Data-type descriptor of the returned view, e.g., float32 or int16. The default, None, results in the view having the same data-type as a. As with ndarray.view, dtype can also be specified as an ndarray sub-class, which then specifies the type of the returned object (this is equivalent to setting the type parameter).

typePython type, optional

Type of the returned view, either ndarray or a subclass. The default None results in type preservation.

fill_valuescalar, optional

The value to use for invalid entries (None by default). If None, then this argument is inferred from the passed dtype, or in its absence the original array, as discussed in the notes below.

numpy.ndarray.view : Equivalent method on ndarray object.

a.view() is used two different ways:

a.view(some_dtype) or a.view(dtype=some_dtype) constructs a view of the array’s memory with a different data-type. This can cause a reinterpretation of the bytes of memory.

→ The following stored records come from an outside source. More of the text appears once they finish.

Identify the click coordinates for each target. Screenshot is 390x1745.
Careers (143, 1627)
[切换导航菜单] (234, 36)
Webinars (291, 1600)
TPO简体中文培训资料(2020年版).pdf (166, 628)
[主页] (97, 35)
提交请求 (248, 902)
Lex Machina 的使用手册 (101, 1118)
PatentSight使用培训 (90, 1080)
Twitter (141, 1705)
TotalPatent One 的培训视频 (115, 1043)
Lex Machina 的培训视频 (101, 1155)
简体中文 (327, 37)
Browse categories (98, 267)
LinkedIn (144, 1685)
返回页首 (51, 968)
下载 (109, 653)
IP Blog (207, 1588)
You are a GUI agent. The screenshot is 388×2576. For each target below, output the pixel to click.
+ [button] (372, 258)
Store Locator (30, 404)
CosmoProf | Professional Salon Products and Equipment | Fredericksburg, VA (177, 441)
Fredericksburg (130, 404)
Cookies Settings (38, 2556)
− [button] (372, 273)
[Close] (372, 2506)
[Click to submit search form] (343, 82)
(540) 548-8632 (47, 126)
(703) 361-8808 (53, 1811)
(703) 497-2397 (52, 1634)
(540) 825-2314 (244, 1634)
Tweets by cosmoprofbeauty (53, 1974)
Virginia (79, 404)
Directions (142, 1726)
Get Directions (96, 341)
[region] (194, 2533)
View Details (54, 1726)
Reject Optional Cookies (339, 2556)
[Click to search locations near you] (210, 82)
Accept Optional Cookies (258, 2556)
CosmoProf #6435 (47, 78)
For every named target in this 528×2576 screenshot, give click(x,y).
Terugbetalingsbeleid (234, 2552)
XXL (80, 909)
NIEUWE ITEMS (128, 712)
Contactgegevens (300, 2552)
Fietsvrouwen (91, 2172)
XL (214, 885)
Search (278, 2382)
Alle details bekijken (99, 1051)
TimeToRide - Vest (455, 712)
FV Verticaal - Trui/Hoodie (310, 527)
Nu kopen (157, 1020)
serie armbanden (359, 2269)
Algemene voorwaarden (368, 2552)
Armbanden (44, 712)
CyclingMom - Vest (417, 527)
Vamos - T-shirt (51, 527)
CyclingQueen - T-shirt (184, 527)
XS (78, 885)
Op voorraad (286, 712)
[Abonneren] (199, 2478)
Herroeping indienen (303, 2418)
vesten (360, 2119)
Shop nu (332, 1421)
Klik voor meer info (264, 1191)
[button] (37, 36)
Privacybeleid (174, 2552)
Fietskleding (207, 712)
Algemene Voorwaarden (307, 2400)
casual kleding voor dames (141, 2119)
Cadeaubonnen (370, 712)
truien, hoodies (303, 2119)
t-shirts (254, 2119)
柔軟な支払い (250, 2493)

a.view(ndarray_subclass) or a.view(type=ndarray_subclass) just returns an instance of ndarray_subclass that looks at the same array (same shape, dtype, etc.) This does not cause a reinterpretation of the memory.

If fill_value is not specified, but dtype is specified (and is not an ndarray sub-class), the fill_value of the MaskedArray will be reset. If neither fill_value nor dtype are specified (or if dtype is an ndarray sub-class), then the fill value is preserved. Finally, if fill_value is specified, but dtype is not, the fill value is set to the specified value.

For a.view(some_dtype), if some_dtype has a different number of bytes per entry than the previous dtype (for example, converting a regular array to a structured array), then the behavior of the view cannot be predicted just from the superficial appearance of a (shown by print(a)). It also depends on exactly how a is stored in memory. Therefore if a is C-ordered versus fortran-ordered, versus defined as a slice or transpose, etc., the view may give different results.